2021.12.23

プレイアート・ラボvol.2「コミュニティアート、これまでの変遷と草の根活動」開催レポート(前編)

9月13日(月)に開催された、プレイアート・ラボ第2回の開催レポート。
今回は、90年代、まだコミュニティアートやアートマネジメントという言葉が浸透していなかった頃から、実践を先んじて走り続けているミューズカンパニーの伊地知裕子さんから、お話を伺いました。また聞き手にはエイブル・アート・ジャパンの柴崎由美子さんを迎えました。過去20年のコミュニティアートの変遷と、市民の中から生まれるプロジェクト、特に障害のある人との取り組みを紐解きながら、仙台におけるこれからのコミュニティアートを考える機会となれば、幸いです。
(後編はこちらから)

*****

依頼内容 1:
開催レポートについて、次の問いに答えてください。
(a) プレイアート・ラボ第2回は何月何日の何曜日に開催されましたか。
(b) 伊地知裕子さんはどの団体の人物として紹介されていますか。
(c) 聞き手として迎えられたのは、どの団体の誰ですか。
依頼内容 2: 開催レポートの「今回は、90年代、まだコミュ」から「える機会となれば、幸いです。」までを、一字一句そのまま書き写してください。
依頼内容 3: 開催レポートに登場するカタカナ表記の語を、重複を除いてすべて挙げてください。中黒で結ばれた語は一語として扱ってください。
解答には、上の開催レポートに書かれている情報のみを用いてください。

画面グラウンディング事例:
*****

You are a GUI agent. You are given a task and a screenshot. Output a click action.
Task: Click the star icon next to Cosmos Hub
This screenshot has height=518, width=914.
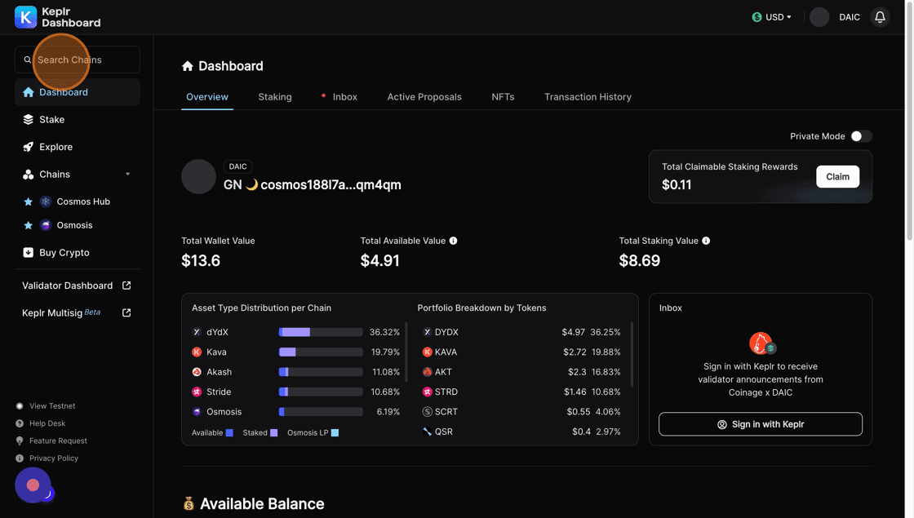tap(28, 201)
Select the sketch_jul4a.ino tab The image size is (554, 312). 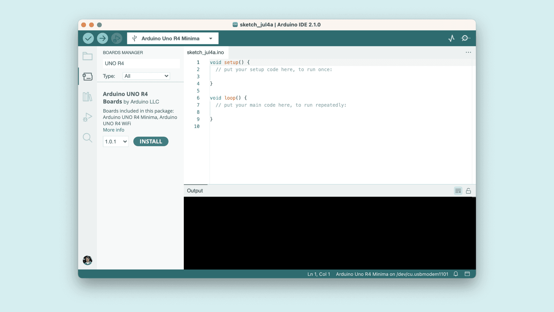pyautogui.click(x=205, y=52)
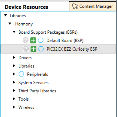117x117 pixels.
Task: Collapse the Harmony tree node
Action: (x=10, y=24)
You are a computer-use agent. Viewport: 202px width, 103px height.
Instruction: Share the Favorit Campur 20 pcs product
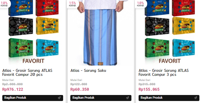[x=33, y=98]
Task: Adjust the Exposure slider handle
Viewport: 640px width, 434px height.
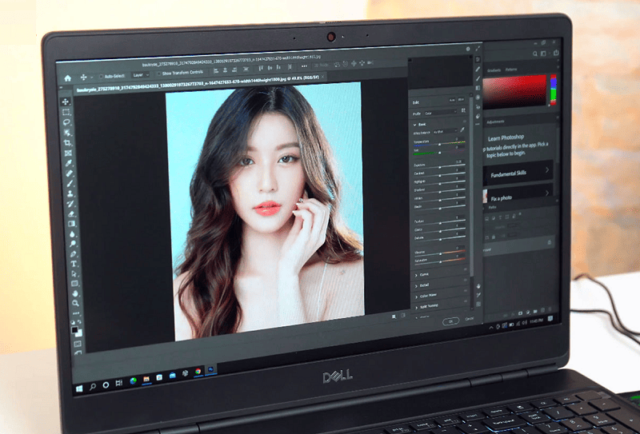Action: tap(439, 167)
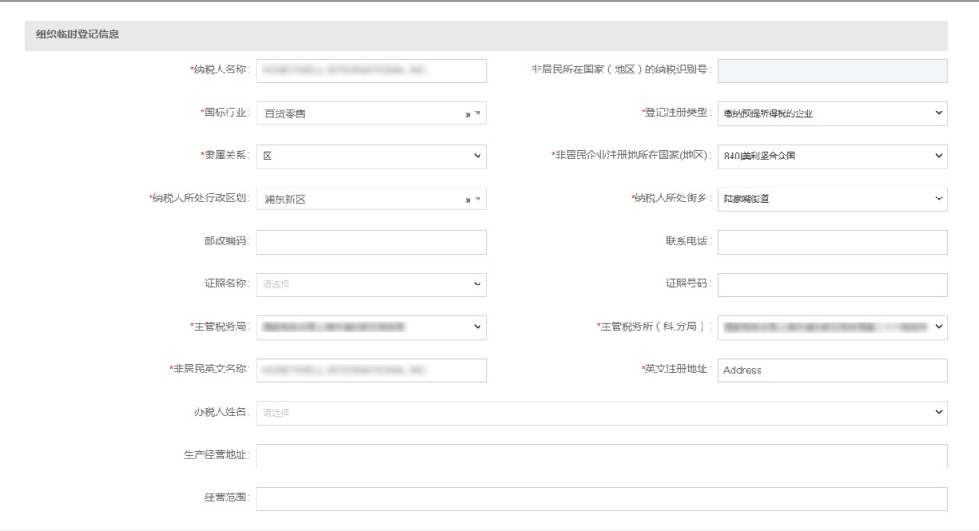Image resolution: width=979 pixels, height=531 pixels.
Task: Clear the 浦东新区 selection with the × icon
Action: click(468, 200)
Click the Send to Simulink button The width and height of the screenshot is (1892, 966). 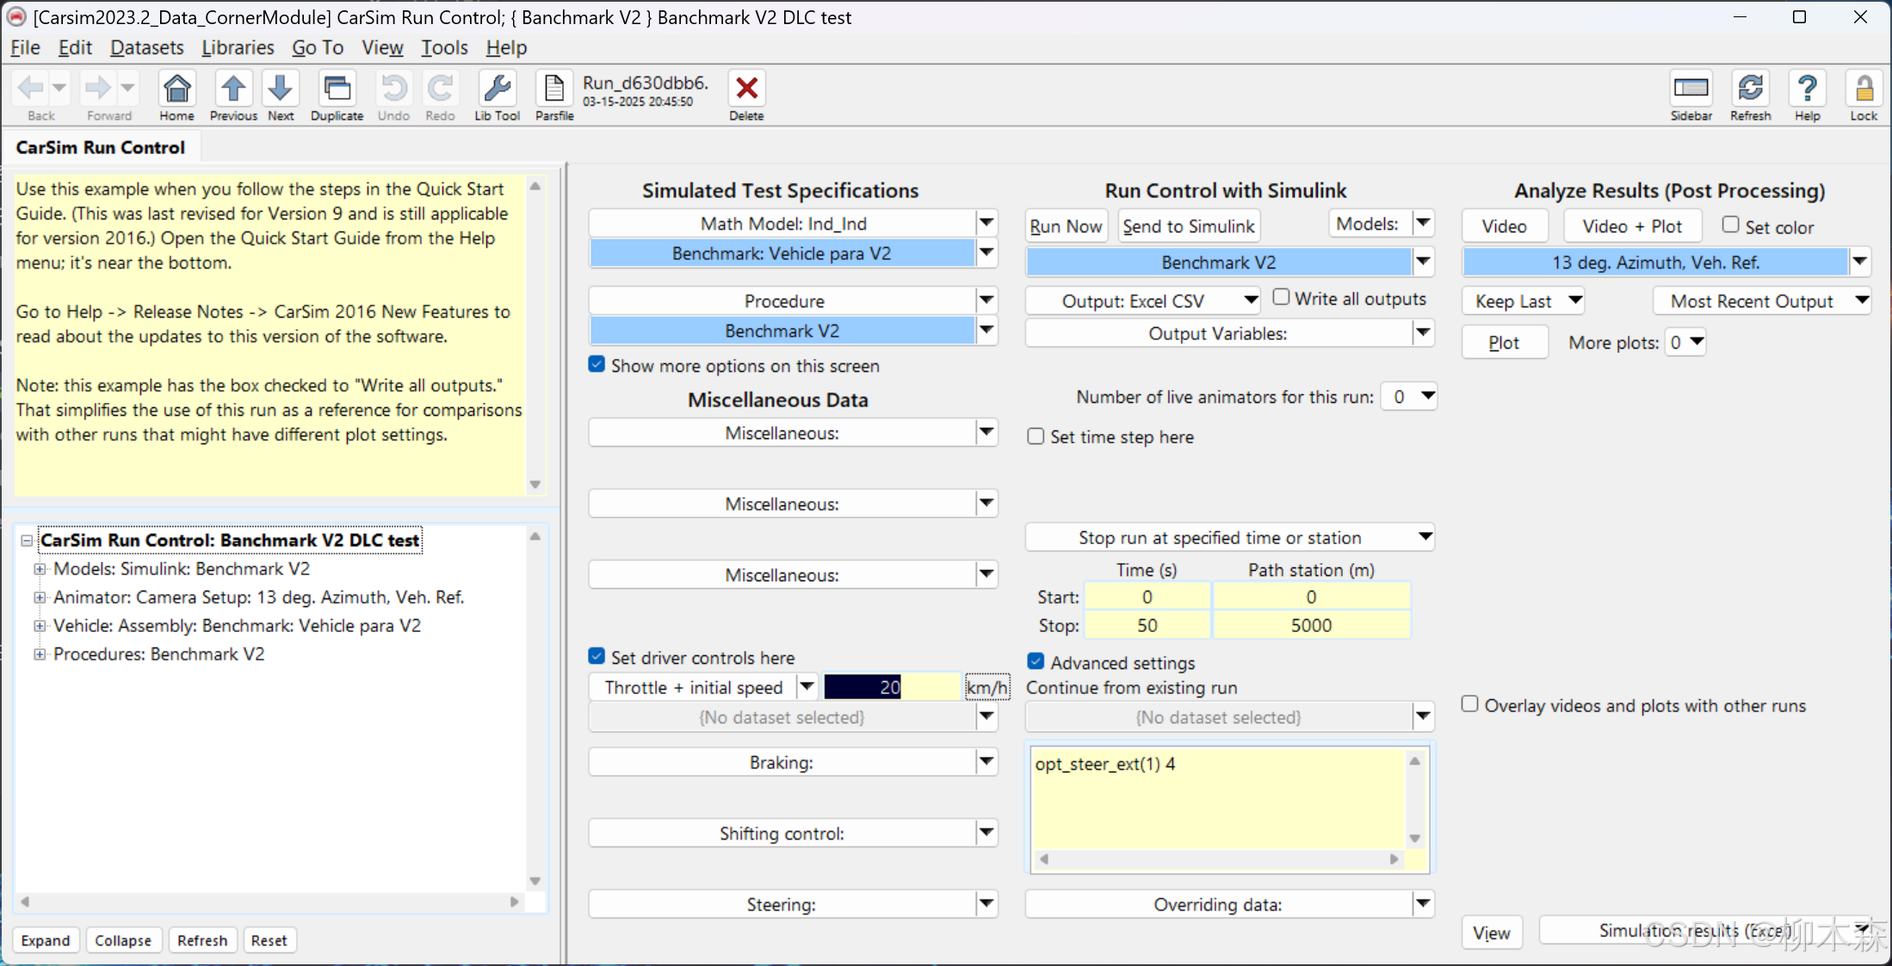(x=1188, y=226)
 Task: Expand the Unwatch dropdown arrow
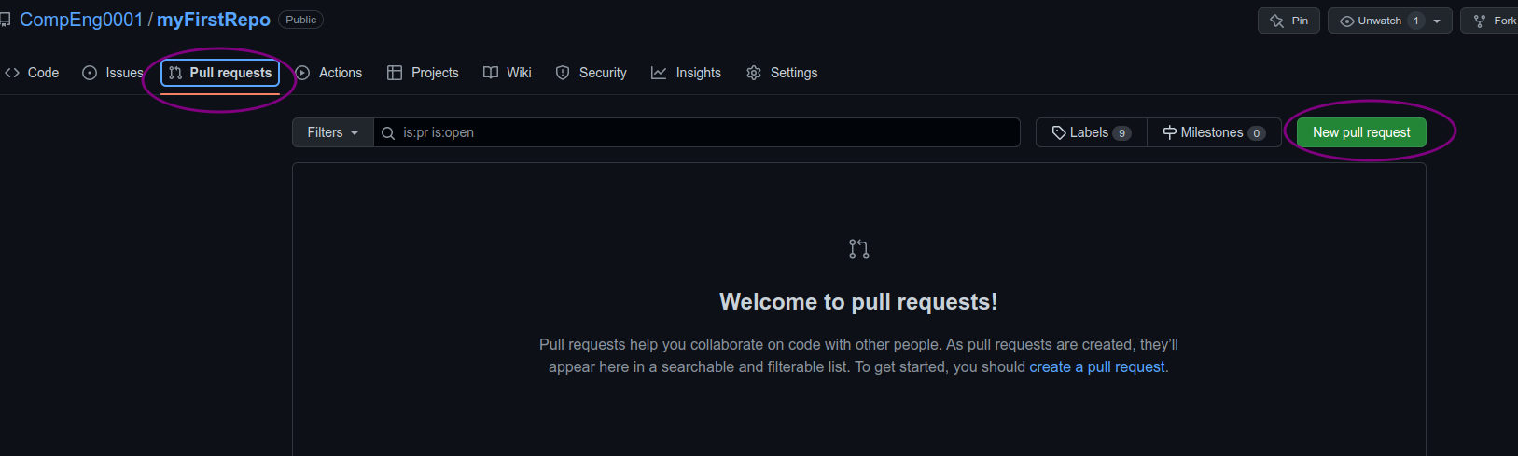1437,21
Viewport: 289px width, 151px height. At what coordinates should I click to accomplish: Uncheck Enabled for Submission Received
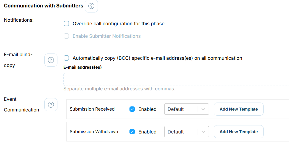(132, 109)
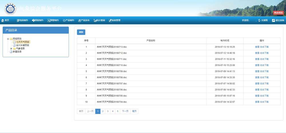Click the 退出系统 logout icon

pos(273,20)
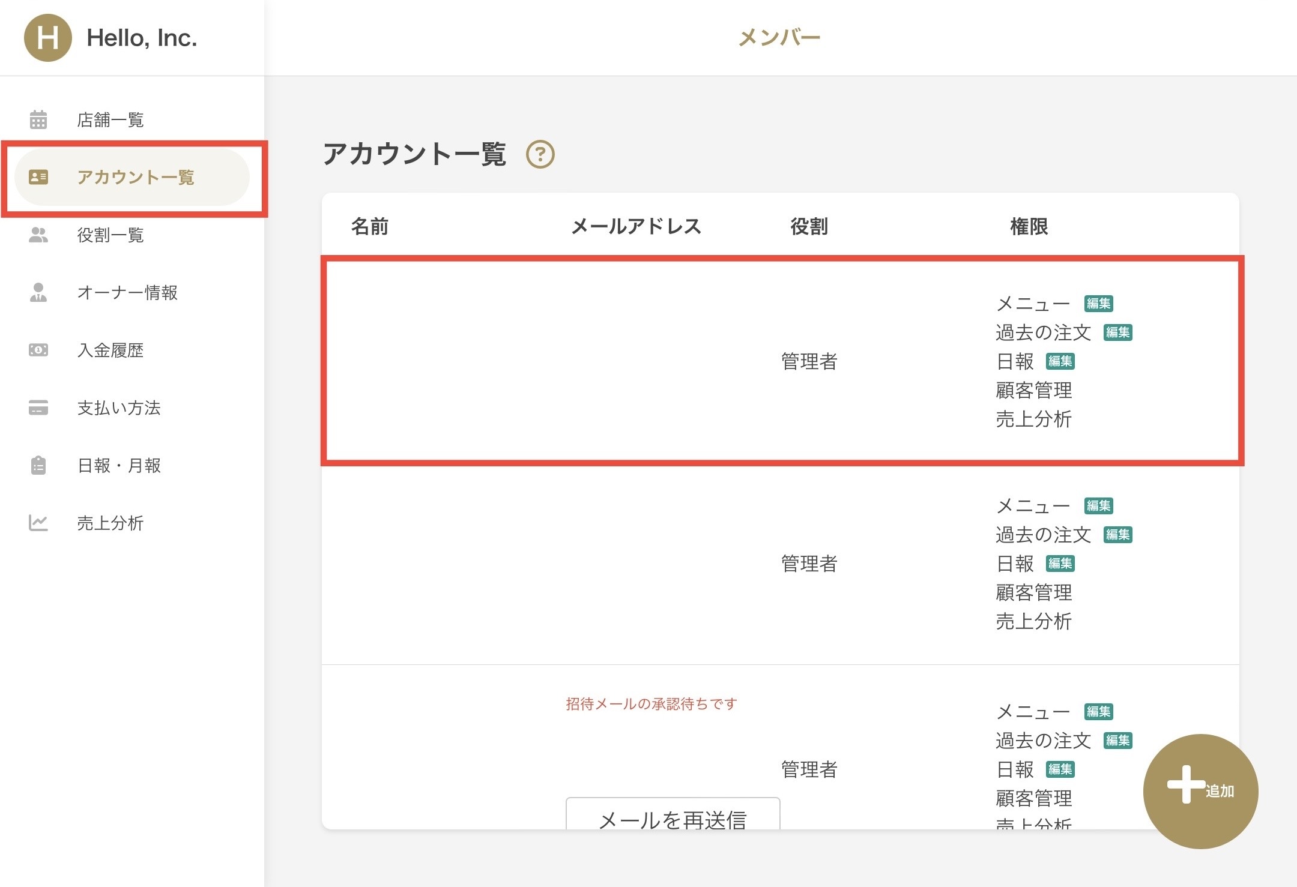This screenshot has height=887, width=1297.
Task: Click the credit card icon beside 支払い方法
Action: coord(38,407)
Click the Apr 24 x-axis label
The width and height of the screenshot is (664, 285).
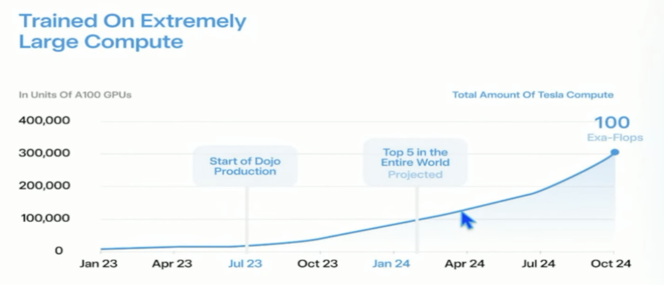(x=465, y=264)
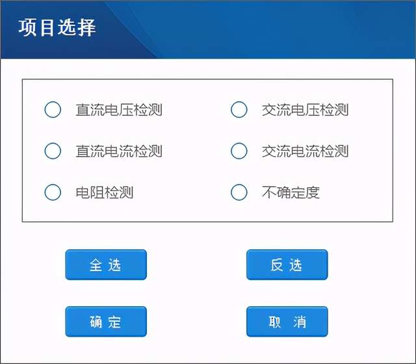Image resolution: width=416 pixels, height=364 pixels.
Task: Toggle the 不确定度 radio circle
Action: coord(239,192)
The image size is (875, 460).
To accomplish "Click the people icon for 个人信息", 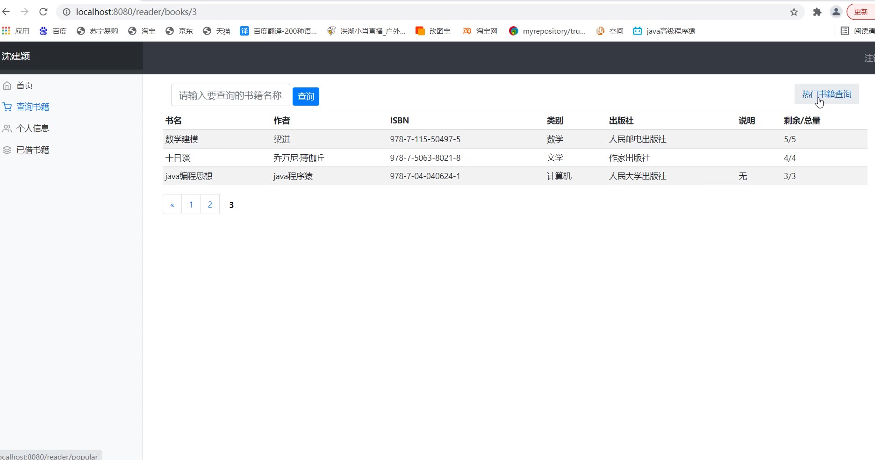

*****

解答 1:
(a) 9月13日(月)
(b) ミューズカンパニー
(c) エイブル・アート・ジャパンの柴崎由美子さん

解答 2:
今回は、90年代、まだコミュニティアートやアートマネジメントという言葉が浸透していなかった頃から、実践を先んじて走り続けているミューズカンパニーの伊地知裕子さんから、お話を伺いました。また聞き手にはエイブル・アート・ジャパンの柴崎由美子さんを迎えました。過去20年のコミュニティアートの変遷と、市民の中から生まれるプロジェクト、特に障害のある人との取り組みを紐解きながら、仙台におけるこれからのコミュニティアートを考える機会となれば、幸いです。

解答 3: プレイアート・ラボ、コミュニティアート、レポート、アートマネジメント、ミューズカンパニー、エイブル・アート・ジャパン、プロジェクト